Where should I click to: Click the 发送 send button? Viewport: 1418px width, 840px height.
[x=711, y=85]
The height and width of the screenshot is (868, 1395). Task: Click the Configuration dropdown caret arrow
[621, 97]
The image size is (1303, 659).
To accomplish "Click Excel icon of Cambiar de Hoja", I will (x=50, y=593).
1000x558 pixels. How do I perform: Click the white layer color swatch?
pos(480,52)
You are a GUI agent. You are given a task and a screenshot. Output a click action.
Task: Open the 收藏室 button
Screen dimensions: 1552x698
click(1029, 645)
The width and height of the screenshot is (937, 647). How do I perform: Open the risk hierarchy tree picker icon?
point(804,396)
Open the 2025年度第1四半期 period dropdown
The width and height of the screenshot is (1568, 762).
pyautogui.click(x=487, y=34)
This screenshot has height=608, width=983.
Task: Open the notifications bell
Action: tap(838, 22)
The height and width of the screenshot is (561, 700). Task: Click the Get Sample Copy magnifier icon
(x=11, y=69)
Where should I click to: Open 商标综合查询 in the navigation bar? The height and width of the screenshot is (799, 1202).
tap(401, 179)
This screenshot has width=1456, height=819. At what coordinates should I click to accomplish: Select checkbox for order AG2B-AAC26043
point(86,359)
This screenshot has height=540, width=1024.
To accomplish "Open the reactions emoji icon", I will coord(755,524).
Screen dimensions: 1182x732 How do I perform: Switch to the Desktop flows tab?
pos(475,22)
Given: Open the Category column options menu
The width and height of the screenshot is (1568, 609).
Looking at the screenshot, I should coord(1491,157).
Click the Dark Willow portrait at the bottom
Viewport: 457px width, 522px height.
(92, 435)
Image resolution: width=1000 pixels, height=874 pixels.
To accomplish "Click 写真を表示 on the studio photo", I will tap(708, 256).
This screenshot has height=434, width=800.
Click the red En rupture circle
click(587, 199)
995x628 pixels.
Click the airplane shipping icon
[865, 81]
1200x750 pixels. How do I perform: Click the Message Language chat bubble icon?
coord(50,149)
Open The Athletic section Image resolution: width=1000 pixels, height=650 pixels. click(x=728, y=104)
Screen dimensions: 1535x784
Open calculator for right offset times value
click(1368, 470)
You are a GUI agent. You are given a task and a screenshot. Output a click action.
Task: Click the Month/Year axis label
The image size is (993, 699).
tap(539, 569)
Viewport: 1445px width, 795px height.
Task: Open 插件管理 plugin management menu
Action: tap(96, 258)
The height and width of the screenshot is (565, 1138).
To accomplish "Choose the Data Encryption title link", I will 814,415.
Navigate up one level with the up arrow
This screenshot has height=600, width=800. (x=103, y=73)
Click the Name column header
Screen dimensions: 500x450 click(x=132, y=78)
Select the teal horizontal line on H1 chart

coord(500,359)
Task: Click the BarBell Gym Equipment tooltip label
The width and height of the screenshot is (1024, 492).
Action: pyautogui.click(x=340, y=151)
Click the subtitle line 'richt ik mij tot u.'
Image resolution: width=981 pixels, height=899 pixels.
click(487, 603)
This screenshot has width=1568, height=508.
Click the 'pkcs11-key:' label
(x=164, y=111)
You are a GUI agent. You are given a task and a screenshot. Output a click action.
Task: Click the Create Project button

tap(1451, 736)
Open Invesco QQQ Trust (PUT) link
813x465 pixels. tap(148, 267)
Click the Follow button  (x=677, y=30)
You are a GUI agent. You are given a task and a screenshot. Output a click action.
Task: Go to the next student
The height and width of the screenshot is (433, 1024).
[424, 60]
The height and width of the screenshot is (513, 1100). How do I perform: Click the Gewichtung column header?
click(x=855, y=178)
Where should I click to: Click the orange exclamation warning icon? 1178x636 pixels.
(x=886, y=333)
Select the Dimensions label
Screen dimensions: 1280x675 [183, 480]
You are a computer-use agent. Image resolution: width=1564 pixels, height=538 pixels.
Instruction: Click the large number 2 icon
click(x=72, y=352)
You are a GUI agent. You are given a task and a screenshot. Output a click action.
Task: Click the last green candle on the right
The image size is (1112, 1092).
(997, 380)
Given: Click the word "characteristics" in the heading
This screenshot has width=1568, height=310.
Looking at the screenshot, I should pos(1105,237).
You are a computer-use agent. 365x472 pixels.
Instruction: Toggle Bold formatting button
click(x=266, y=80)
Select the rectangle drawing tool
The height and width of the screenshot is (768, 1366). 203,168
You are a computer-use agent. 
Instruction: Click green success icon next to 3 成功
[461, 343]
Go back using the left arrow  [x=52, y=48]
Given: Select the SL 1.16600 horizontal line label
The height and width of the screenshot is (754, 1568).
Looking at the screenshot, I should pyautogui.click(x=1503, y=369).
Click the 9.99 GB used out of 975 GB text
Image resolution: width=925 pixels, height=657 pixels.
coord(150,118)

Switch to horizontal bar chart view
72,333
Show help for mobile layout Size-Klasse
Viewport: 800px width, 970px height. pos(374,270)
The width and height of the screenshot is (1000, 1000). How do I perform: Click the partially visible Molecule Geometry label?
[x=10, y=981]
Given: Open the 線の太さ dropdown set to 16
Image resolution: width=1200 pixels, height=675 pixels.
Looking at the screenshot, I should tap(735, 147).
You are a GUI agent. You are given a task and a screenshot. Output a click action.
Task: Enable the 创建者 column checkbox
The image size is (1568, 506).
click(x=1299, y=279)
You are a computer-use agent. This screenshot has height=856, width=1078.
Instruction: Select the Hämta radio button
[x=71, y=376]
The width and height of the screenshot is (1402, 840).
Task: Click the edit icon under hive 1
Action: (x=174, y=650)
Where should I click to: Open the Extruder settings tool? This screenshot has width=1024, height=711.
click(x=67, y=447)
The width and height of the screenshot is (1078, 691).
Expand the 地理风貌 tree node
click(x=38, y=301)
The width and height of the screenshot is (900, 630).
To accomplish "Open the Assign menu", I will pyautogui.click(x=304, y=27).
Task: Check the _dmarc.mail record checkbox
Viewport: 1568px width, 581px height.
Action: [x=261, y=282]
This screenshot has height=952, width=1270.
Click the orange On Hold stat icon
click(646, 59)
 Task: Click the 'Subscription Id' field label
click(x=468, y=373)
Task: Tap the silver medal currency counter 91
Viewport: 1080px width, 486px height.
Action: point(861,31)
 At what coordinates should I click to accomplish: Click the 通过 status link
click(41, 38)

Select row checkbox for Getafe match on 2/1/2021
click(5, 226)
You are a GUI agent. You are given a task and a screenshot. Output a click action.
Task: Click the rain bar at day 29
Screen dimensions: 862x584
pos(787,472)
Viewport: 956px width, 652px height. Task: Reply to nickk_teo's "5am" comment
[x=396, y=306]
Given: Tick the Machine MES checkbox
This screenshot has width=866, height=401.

[EXERCISE DIRECTIONS]:
Reproduce each entry word for word.

[EXERCISE RESPONSE]:
Where should I click to: Click the 发送 send button? Viewport: 1418px width, 840px height.
[x=711, y=85]
The height and width of the screenshot is (868, 1395). Task: Click the Configuration dropdown caret arrow
[621, 97]
The image size is (1303, 659).
To accomplish "Click Excel icon of Cambiar de Hoja", I will (x=50, y=593).
1000x558 pixels. How do I perform: Click the white layer color swatch?
pos(480,52)
You are a GUI agent. You are given a task and a screenshot. Output a click action.
Task: Open the 收藏室 button
Screen dimensions: 1552x698
click(1029, 645)
The width and height of the screenshot is (937, 647). How do I perform: Open the risk hierarchy tree picker icon?
point(804,396)
Open the 2025年度第1四半期 period dropdown
The width and height of the screenshot is (1568, 762).
pyautogui.click(x=487, y=34)
This screenshot has height=608, width=983.
Task: Open the notifications bell
Action: tap(838, 22)
The height and width of the screenshot is (561, 700). Task: Click the Get Sample Copy magnifier icon
(x=11, y=69)
Where should I click to: Open 商标综合查询 in the navigation bar? The height and width of the screenshot is (799, 1202).
tap(401, 179)
This screenshot has width=1456, height=819. At what coordinates should I click to accomplish: Select checkbox for order AG2B-AAC26043
point(86,359)
This screenshot has height=540, width=1024.
To accomplish "Open the reactions emoji icon", I will coord(755,524).
Screen dimensions: 1182x732 How do I perform: Switch to the Desktop flows tab?
pos(475,22)
Given: Open the Category column options menu
The width and height of the screenshot is (1568, 609).
Looking at the screenshot, I should coord(1491,157).
Click the Dark Willow portrait at the bottom
Viewport: 457px width, 522px height.
(92, 435)
Image resolution: width=1000 pixels, height=874 pixels.
To accomplish "Click 写真を表示 on the studio photo", I will tap(708, 256).
This screenshot has height=434, width=800.
Click the red En rupture circle
click(587, 199)
995x628 pixels.
Click the airplane shipping icon
[865, 81]
1200x750 pixels. How do I perform: Click the Message Language chat bubble icon?
coord(50,149)
Open The Athletic section Image resolution: width=1000 pixels, height=650 pixels. click(x=728, y=104)
Screen dimensions: 1535x784
Open calculator for right offset times value
click(1368, 470)
You are a GUI agent. You are given a task and a screenshot. Output a click action.
Task: Click the Month/Year axis label
The image size is (993, 699).
tap(539, 569)
Viewport: 1445px width, 795px height.
Task: Open 插件管理 plugin management menu
Action: tap(96, 258)
The height and width of the screenshot is (565, 1138).
To accomplish "Choose the Data Encryption title link", I will 814,415.
Navigate up one level with the up arrow
This screenshot has height=600, width=800. (x=103, y=73)
Click the Name column header
Screen dimensions: 500x450 click(x=132, y=78)
Select the teal horizontal line on H1 chart

coord(500,359)
Task: Click the BarBell Gym Equipment tooltip label
The width and height of the screenshot is (1024, 492).
Action: pyautogui.click(x=340, y=151)
Click the subtitle line 'richt ik mij tot u.'
Image resolution: width=981 pixels, height=899 pixels.
click(487, 603)
This screenshot has width=1568, height=508.
Click the 'pkcs11-key:' label
(x=164, y=111)
You are a GUI agent. You are given a task and a screenshot. Output a click action.
Task: Click the Create Project button

tap(1451, 736)
Open Invesco QQQ Trust (PUT) link
813x465 pixels. tap(148, 267)
Click the Follow button  (x=677, y=30)
You are a GUI agent. You are given a task and a screenshot. Output a click action.
Task: Go to the next student
The height and width of the screenshot is (433, 1024).
[424, 60]
The height and width of the screenshot is (513, 1100). How do I perform: Click the Gewichtung column header?
click(x=855, y=178)
Where should I click to: Click the orange exclamation warning icon? 1178x636 pixels.
(x=886, y=333)
Select the Dimensions label
Screen dimensions: 1280x675 [183, 480]
You are a computer-use agent. Image resolution: width=1564 pixels, height=538 pixels.
Instruction: Click the large number 2 icon
click(x=72, y=352)
You are a GUI agent. You are given a task and a screenshot. Output a click action.
Task: Click the last green candle on the right
The image size is (1112, 1092).
(997, 380)
Given: Click the word "characteristics" in the heading
This screenshot has width=1568, height=310.
Looking at the screenshot, I should pos(1105,237).
You are a computer-use agent. 365x472 pixels.
Instruction: Toggle Bold formatting button
click(x=266, y=80)
Select the rectangle drawing tool
The height and width of the screenshot is (768, 1366). 203,168
You are a computer-use agent. 
Instruction: Click green success icon next to 3 成功
[461, 343]
Go back using the left arrow  [x=52, y=48]
Given: Select the SL 1.16600 horizontal line label
The height and width of the screenshot is (754, 1568).
Looking at the screenshot, I should pyautogui.click(x=1503, y=369).
Click the 9.99 GB used out of 975 GB text
Image resolution: width=925 pixels, height=657 pixels.
coord(150,118)

Switch to horizontal bar chart view
72,333
Show help for mobile layout Size-Klasse
Viewport: 800px width, 970px height. pos(374,270)
The width and height of the screenshot is (1000, 1000). How do I perform: Click the partially visible Molecule Geometry label?
[x=10, y=981]
Given: Open the 線の太さ dropdown set to 16
Image resolution: width=1200 pixels, height=675 pixels.
Looking at the screenshot, I should tap(735, 147).
You are a GUI agent. You are given a task and a screenshot. Output a click action.
Task: Enable the 创建者 column checkbox
The image size is (1568, 506).
click(x=1299, y=279)
You are a computer-use agent. This screenshot has height=856, width=1078.
Instruction: Select the Hämta radio button
[x=71, y=376]
The width and height of the screenshot is (1402, 840).
Task: Click the edit icon under hive 1
Action: (x=174, y=650)
Where should I click to: Open the Extruder settings tool? This screenshot has width=1024, height=711.
click(x=67, y=447)
The width and height of the screenshot is (1078, 691).
Expand the 地理风貌 tree node
click(x=38, y=301)
The width and height of the screenshot is (900, 630).
To accomplish "Open the Assign menu", I will pyautogui.click(x=304, y=27).
Task: Check the _dmarc.mail record checkbox
Viewport: 1568px width, 581px height.
Action: [x=261, y=282]
This screenshot has height=952, width=1270.
Click the orange On Hold stat icon
click(646, 59)
 Task: Click the 'Subscription Id' field label
click(x=468, y=373)
Task: Tap the silver medal currency counter 91
Viewport: 1080px width, 486px height.
Action: point(861,31)
 At what coordinates should I click to accomplish: Click the 通过 status link
click(41, 38)

Select row checkbox for Getafe match on 2/1/2021
click(5, 226)
You are a GUI agent. You are given a task and a screenshot. Output a click action.
Task: Click the rain bar at day 29
Screen dimensions: 862x584
pos(787,472)
Viewport: 956px width, 652px height. Task: Reply to nickk_teo's "5am" comment
[x=396, y=306]
Given: Tick the Machine MES checkbox
This screenshot has width=866, height=401.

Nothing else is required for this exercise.